Maybe so, but there has to be more. I understand what he says, I do, but I wish I could do more—I wish I could give him more than a complex shell of a woman.

He wants to protect me from the evil in my life, but in truth, I wish
I
could be the one to save him from all of this. I wish that grand gesture could be mine to give him, because damn it all if he isn’t worth every second of pain, every moment of doubt, and every inch of regret that I had.

TWENTY

King

Arms crossed behind my head, I lie back and watch Elena as she fusses in the bathroom across the hall. Only her reflection in the mirror is visible as she brushes her teeth and runs a wet cloth over her face. My breath hitches when she stops and stares at herself, something akin to distress in her eyes. She lifts a hand to press her fingers lightly to her cheek, tilting her chin to move one side of her face closer to the mirror.
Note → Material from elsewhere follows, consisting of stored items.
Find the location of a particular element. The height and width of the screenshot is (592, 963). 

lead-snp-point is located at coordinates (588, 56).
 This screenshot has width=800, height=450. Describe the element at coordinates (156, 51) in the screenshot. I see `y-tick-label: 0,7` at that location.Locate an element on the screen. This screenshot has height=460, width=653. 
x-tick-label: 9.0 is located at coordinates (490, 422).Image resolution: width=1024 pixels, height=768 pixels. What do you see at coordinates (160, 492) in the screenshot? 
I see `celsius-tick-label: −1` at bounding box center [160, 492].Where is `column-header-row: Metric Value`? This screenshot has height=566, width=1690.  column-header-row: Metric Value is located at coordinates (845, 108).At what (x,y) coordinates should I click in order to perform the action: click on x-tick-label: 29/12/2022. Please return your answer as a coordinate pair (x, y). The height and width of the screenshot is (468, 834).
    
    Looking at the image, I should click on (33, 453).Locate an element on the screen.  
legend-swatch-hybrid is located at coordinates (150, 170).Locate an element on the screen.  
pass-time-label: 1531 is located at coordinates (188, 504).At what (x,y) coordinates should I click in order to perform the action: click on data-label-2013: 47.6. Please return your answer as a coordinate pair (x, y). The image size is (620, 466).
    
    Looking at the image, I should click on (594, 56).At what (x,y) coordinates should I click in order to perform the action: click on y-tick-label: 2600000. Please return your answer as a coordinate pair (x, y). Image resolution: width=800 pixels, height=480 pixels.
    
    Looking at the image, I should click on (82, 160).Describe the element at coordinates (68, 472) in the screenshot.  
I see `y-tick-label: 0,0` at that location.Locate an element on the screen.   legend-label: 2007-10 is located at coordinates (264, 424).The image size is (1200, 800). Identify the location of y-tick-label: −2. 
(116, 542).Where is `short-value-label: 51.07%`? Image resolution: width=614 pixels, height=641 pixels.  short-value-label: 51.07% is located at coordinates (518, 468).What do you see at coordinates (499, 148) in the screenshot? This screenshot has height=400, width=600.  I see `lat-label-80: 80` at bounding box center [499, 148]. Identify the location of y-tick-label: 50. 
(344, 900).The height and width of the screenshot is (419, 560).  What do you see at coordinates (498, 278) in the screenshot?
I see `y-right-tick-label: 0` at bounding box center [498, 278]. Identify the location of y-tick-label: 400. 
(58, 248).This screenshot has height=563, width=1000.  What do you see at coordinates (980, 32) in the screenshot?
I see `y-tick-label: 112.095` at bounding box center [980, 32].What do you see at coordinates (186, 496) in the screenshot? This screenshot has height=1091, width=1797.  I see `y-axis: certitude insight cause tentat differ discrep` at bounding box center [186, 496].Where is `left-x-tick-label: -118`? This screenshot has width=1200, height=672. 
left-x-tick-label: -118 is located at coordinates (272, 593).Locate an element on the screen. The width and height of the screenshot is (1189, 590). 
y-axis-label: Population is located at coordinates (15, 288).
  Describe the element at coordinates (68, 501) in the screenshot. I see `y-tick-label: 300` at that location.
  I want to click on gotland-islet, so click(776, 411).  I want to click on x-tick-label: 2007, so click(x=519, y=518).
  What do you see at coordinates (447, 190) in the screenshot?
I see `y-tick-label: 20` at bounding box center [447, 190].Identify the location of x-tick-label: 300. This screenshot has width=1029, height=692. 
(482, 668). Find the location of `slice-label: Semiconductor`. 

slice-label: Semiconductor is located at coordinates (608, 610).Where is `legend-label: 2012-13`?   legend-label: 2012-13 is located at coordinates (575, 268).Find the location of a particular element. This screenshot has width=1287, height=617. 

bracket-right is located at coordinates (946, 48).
A frustrated sigh drifts across the open space, and she drops her face, bracing both hands on the counter so her shoulders are hunched. Her lips move as though she talks to herself, but I can’t hear what she’s saying. The light goes out, and she crosses over to where I rest, a fake-as-fuck smile plastered on her face.

“Don’t lie to me,” I say.

She hesitates beside the bed, hand hesitant over the bedside lamp, and frowns. “What do you mean?”

“I could see you from here. You’re not happy.”

She turns and drops her ass to the mattress. “I’m tired, King.”

“Understandably.”

“Not tired after a long day.” She shakes her head. “I’m mentally tired; I’m done. I can’t do this day in and day out.” Elena twists to face me, placing a hand beside her to lean her weight on that arm. “How long until this is truly behind us, huh?”

I shrug. Wish I knew. World would be a lot simpler if I had that kind of foresight. Maybe then I wouldn’t have left her at that motel in the vain hope I could get the club’s backing.

She doesn’t say any more until she’s stripped her dress and underwear to climb in beside me naked. I lift both eyebrows as she tugs the sheet up over herself. “What? I don’t have any nightwear.”

It’s going to be a long night.
“So I see.” I turn to face her and reach out to place a hand over her stomach. She traps it under her own and skims the curves and hollows of her mid-section with our combined touch.

“Have you ever thought what you’d name your kids? What this wee one might be called?”

I laugh and press a kiss to her shoulder. “That’s a girly thing to do, Elena.”

She chuckles. “I guess it is.”

“Have you?”

“Not yet. Been pre-occupied.” I catch the whisper of a smile.

The gravity of our situation comes down on me like a ton of bricks. “Are you sure he never knew?”

“Ninety percent.” Her hand stills, keeping mine captive over her bellybutton. “What are you going to do to him?” she whispers.